La questione della presunta democrazia dello stato di Israele è un falso problema
La “democrazia” borghese è il miglior involucro di dominio sociale contro il proletariato, ma se non bastasse, perché l’avversario di classe alza la testa o bisogna convincerlo a scendere sul terreno del conflitto per difenderla, la “democrazia”stessa partorisce regimi totalitari, dittatoriali o sovranisti, come va di moda adesso definirli. Il fatto di giudicare Israele un paese democratico, cosa che non è “neanche in termini borghesi”, non giustifica il suo brutale comportamento nei confronti della popolazione palestinese (vedi i lager, la costruzione del muro, la rapina di Gerusalemme est, il furto dell’acqua ai contadini di Gaza e della Cisgiordania e le intrusioni nei territori migliori della Cisgiordania stessa a colpi di incendi, massacri, pulizia etnica da parte dei coloni israeliani spalleggiati dall’esercito). Anche gli Usa che si definiscono una democrazia, la “più grande democrazia” del mondo e con questa scusa hanno invaso l’Afghanistan, l’Iraq, hanno fatto combattere per procura in Siria interi eserciti di siriani e curdi e oggi, con l’aiuto dall’alleato di sempre, la Gran Bretagna, bombardano le postazioni militari e civili nello Yemen del nord e finanziano la “resistenza” ucraina. Per non parlare della guerra del Viet Nam, di Corea e di tutte le tensioni belliche della guerra fredda contro l'altro imperialismo dell’altrettanto falso socialismo russo. Per cui parlare di democrazia in una fase storica di guerra guerreggiata è semplicemente un ossimoro – ancora una volta: anche in termini borghesi, visto che la stessa “democrazia” è sospesa - e non serve a giustificare la catastrofe umana che si sta compiendo, dichiarando che la guerra è la guerra e Israele non fa altro che comportarsi come gli altri paesi. E proprio qui sta il punto. Gli altri paesi sono imperialisti su scala internazionale o su scala locale, aggrediscono, distruggono: sono la barbarie della guerra di cui Israele fa parte con il solito aiuto Usa che gli fornisce armi, soldi a protezione politica all’interno dell’ONU, con l’uso del diritto di veto nei confronti delle condanne di Tel Aviv, non ultima quella di atti contro l’umanità.

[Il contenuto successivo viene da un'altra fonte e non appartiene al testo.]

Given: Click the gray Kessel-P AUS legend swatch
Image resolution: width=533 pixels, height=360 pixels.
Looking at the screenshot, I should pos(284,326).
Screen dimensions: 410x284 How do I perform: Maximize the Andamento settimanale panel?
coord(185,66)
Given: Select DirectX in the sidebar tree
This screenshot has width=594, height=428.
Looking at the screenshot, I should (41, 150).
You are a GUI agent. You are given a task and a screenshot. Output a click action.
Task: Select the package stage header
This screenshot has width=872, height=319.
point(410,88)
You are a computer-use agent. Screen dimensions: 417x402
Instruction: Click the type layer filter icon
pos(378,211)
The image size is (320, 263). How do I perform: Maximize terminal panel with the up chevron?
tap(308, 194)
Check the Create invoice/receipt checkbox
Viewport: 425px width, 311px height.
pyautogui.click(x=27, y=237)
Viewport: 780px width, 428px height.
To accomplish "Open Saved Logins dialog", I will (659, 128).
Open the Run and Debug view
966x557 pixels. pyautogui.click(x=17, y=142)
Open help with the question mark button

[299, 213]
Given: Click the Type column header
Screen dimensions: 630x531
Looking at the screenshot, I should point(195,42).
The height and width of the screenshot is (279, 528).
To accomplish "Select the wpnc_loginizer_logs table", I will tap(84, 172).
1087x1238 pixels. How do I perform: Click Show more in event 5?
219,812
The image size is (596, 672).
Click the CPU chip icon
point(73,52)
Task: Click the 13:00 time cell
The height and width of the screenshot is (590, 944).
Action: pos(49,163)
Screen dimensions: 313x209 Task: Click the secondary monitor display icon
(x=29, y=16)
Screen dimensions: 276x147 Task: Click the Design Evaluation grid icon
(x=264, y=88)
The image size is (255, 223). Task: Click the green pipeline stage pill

Abbiamo criticato e critichiamo la Russia che ha invaso l’Ucraina, l’Iran che sovvenziona e arma mezzo Medio oriente. A questo proposito abbiamo anche criticato il nazionalismo fanatico e fascista di Hamas per l’attentato del 7 ottobre contro civili inermi. Abbiamo criticato le operazioni degli Houthi guidati da Teheran, come tutti gli interpreti di queste guerre. Con lo stesso metro abbiamo criticato e critichiamo le atrocità dello stato di Israele, ma non per questo dobbiamo essere tacciati di antisemitismo. O Israele dovrebbe godere di un'impunità (che peraltro gli garantiscono gli Usa) tale da essere considerata sì un paese capitalista, che sfrutta il suo proletariato e quello palestinese, ma che in virtù di una mal interpretata impostazione ideologica basata sul passato, non va criticato più di tanto, altrimenti per i reprobi che osano farlo scatta immediatamente l’infamante accusa di antisemitismo? A meno che non si voglia usare questo termine a giustificazione del proprio appoggio al sionismo. Giochino perverso, che volutamente confonde l’antisionismo con l'antisemitismo. Chi tocca Israele muore, e questo è tragicamente vero, ma non è possibile morire di antisemitismo per denunciare la barbarie dell’esercito di Tel Aviv, anche se è uguale a quello russo o americano o di un qualunque paese capitalista. Barbarie borghesi, nazionaliste, di destra o di falsa sinistra, falsamente democratiche o totalitarie sono tutte figlie della crisi del capitalismo ed ogni tentativo di distinguerle, o peggio di giustificarle, è un atto politico che non rientra nella prospettiva internazionalista che giustamente predica il contrario.
Il tutto fa il paio con l’idea che “Israele ha diritto di vivere” e di difendersi. Infatti vive come e più degli altri paesi capitalisti, si difende e attacca con feroce determinazione. Appartiene ad un collaudato fronte imperialista in compagnia di Unione Europea, Gran Bretagna e Usa. Per gli internazionalisti, Israele, come tutti i capitalismi mondiali e le loro espressioni statali, non deve vivere, ma scomparire e non per una faida tra nazionalismi, ma per mano della rivoluzione internazionale.